Kershaw probably was the most effective pitcher in the NL, but he missed 39 games with a back injury that limited him to 27 starts and 175 innings. He still tied for the major-league lead in wins, led the majors in ERA and had 20 quality starts as the NL champion Dodgers were 23-4 in games he pitched. Take Scherzer out of the mix and Kershaw, the winner in 2013 and 2014, would be my selection.
Strasburg was another giant in the Nationals rotation, recording a career-low ERA with 204 strikeouts in 175 1/3 innings to go with 20 quality starts. For me, however, his innings total doesn’t measure up.
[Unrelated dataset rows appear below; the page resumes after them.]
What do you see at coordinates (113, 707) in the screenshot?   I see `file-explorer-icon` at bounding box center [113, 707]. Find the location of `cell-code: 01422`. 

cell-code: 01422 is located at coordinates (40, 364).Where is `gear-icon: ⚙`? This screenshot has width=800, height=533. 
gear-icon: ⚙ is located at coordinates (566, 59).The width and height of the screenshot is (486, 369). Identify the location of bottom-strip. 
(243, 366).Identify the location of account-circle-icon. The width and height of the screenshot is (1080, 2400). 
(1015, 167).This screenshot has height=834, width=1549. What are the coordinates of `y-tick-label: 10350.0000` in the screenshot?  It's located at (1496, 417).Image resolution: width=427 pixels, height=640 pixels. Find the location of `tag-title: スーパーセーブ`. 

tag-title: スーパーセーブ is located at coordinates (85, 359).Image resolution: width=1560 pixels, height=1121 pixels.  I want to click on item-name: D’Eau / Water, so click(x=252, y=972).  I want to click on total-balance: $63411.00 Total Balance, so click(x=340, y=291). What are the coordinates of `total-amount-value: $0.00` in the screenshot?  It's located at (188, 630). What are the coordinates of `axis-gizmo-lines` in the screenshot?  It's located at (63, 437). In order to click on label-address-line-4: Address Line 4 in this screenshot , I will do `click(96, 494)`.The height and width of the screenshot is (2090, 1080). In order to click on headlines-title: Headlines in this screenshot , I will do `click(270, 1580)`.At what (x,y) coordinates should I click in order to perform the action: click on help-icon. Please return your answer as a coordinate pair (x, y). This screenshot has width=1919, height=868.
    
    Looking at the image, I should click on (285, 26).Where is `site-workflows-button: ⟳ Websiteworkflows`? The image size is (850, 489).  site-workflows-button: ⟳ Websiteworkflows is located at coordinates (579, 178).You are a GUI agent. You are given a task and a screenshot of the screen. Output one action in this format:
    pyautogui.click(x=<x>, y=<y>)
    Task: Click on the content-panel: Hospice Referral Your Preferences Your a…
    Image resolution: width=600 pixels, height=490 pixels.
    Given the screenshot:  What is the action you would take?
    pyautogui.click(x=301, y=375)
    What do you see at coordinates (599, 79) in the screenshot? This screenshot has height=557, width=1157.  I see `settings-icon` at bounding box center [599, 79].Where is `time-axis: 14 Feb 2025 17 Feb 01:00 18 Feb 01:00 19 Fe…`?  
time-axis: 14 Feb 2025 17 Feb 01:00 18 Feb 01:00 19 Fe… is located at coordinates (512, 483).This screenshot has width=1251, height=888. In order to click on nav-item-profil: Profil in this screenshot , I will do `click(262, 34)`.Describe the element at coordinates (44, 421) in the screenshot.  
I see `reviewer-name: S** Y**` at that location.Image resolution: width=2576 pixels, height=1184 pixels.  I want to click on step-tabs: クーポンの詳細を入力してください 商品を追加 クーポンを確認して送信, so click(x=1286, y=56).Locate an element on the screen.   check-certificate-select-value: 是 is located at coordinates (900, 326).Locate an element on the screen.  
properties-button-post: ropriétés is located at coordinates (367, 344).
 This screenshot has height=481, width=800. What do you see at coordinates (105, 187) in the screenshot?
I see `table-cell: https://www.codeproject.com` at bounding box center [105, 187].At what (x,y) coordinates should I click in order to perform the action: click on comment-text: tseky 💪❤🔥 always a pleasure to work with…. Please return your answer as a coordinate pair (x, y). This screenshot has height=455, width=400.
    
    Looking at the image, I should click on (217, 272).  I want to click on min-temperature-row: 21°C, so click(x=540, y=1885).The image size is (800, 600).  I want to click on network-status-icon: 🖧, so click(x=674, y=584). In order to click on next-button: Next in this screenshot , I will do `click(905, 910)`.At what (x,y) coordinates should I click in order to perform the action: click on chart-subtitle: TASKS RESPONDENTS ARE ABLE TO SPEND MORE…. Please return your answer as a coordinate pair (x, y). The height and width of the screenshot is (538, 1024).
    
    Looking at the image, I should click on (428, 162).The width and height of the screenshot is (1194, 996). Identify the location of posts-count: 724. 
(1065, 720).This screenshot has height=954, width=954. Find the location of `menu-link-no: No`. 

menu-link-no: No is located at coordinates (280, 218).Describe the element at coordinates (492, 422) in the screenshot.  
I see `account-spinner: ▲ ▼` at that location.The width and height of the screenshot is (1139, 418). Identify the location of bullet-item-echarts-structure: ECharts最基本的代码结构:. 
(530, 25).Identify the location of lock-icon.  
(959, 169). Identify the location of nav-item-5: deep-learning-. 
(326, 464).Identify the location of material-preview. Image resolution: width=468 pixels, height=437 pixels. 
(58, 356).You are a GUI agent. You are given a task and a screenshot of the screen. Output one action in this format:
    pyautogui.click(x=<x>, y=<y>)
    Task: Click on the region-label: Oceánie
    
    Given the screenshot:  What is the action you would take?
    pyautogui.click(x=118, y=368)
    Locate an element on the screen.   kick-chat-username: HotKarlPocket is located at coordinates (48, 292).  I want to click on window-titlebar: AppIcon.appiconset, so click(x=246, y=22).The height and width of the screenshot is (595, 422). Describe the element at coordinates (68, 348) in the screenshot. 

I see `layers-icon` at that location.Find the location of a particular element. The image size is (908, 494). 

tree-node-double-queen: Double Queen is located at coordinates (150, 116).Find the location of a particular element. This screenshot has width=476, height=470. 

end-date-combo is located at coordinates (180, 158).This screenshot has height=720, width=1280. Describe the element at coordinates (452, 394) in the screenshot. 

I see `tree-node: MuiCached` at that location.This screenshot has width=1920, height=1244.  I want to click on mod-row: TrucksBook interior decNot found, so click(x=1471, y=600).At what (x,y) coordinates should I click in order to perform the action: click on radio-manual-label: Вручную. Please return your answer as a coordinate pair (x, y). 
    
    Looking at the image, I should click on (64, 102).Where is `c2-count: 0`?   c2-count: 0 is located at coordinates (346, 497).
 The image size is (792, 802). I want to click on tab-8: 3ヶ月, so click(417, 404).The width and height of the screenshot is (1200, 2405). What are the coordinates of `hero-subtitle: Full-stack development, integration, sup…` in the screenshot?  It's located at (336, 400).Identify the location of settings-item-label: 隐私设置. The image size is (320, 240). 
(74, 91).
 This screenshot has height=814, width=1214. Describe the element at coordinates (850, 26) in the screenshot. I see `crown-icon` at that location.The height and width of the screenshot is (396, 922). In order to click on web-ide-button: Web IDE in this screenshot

Greinke was a rock for Arizona, which reached the NL Division Series. He made 32 starts, worked 202 1/3 innings and struck out 215. However, he was 1-1 with a 3.90 ERA in his last five starts, and his ERA prior to September already was higher than Scherzer, Kershaw and Strasburg. Greinke allowed 25 homers.
Jansen was the best reliever in the NL, converting all but one of his 42 save attempts. He struck out 14.4 hitters per nine innings and walked just seven batters in 68 1/3 innings. I greatly admire closers and believe they deserve more consideration for Hall of Fame honors (see Lee Smith, Trevor Hoffman, Billy Wagner).
But I prefer my Cy Young Award-winners to be starters, and historically, so do other voters. The Dodgers’ Eric Gagne in 2003 was the most recent reliever to earn the Cy Young Award. Prior to then, San Diego’s Mark Davis in 1989 and Philadelphia’s Steve Bedrosian in 1987 won the top honor.